DOCUMENT EXTRACT:
Major Changes to Partnership Audit Liability

Tax Alert

The Bipartisan Budget Act of 2015 (the Act)1 that was signed into law on November 2, 2015, dramatically changes the rules for Internal Revenue Service (IRS) audits of partnerships and in particular who is liable for any additional tax resulting from partnership audit adjustments. The Act repeals the Tax Equity and Fiscal Responsibility Act of 1982 (TEFRA) and Electing Large Partnership rules and replaces them with an entirely new regime.

The Act establishes the general rule that tax deficiencies attributable to adjustments of partnership items are collected from the partnership in the year the audit adjustment becomes final (the adjustment year), rather than from the partners during the tax year to which the adjustment relates (the reviewed year), based on the highest tax rate in effect for the audit year. Certain partnerships may, however, elect out of this new regime. These new rules, which apply for audits of tax years beginning in 2018, affect all partnerships regardless of size, and require a close examination of partnership agreements.

DATASET CONTENT:
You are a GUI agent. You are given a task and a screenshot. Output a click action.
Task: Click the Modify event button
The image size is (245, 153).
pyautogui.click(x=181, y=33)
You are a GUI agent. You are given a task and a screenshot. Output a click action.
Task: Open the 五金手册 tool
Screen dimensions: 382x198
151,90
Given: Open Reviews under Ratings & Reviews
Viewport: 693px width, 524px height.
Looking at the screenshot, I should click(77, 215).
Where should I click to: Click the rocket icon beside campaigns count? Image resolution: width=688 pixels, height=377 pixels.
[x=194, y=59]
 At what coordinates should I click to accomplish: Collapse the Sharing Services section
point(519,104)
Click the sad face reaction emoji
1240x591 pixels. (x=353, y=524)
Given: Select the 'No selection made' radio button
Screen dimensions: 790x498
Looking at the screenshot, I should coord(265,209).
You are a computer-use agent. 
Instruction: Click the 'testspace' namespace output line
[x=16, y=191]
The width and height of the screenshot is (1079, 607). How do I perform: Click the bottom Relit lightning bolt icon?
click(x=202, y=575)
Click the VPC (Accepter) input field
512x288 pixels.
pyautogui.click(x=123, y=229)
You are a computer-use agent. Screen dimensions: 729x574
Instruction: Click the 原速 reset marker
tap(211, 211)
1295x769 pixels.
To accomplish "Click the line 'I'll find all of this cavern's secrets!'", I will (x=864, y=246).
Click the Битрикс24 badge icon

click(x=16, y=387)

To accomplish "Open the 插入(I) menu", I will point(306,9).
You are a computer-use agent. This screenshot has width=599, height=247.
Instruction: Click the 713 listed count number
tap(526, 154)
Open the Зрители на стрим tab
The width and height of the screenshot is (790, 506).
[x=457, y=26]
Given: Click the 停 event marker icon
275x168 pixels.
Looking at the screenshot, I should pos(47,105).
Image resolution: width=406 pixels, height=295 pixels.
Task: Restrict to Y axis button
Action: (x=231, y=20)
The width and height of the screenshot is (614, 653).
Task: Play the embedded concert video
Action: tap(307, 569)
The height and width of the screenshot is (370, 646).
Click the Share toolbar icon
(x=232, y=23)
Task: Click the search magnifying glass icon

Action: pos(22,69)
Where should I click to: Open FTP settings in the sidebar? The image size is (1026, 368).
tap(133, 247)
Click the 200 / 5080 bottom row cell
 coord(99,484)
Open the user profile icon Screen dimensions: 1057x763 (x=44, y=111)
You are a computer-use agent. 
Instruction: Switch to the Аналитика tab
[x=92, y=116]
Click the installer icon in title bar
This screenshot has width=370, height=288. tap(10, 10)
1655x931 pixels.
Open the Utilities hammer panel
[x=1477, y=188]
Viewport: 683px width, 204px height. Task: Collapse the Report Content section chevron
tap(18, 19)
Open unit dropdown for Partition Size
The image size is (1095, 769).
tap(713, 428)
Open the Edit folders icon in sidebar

SHORT PROBLEM: Copy the tax alert on partnership audit liability above word for word, from its title through its last sentence.

ANSWER:
Major Changes to Partnership Audit Liability

Tax Alert

The Bipartisan Budget Act of 2015 (the Act)1 that was signed into law on November 2, 2015, dramatically changes the rules for Internal Revenue Service (IRS) audits of partnerships and in particular who is liable for any additional tax resulting from partnership audit adjustments. The Act repeals the Tax Equity and Fiscal Responsibility Act of 1982 (TEFRA) and Electing Large Partnership rules and replaces them with an entirely new regime.

The Act establishes the general rule that tax deficiencies attributable to adjustments of partnership items are collected from the partnership in the year the audit adjustment becomes final (the adjustment year), rather than from the partners during the tax year to which the adjustment relates (the reviewed year), based on the highest tax rate in effect for the audit year. Certain partnerships may, however, elect out of this new regime. These new rules, which apply for audits of tax years beginning in 2018, affect all partnerships regardless of size, and require a close examination of partnership agreements.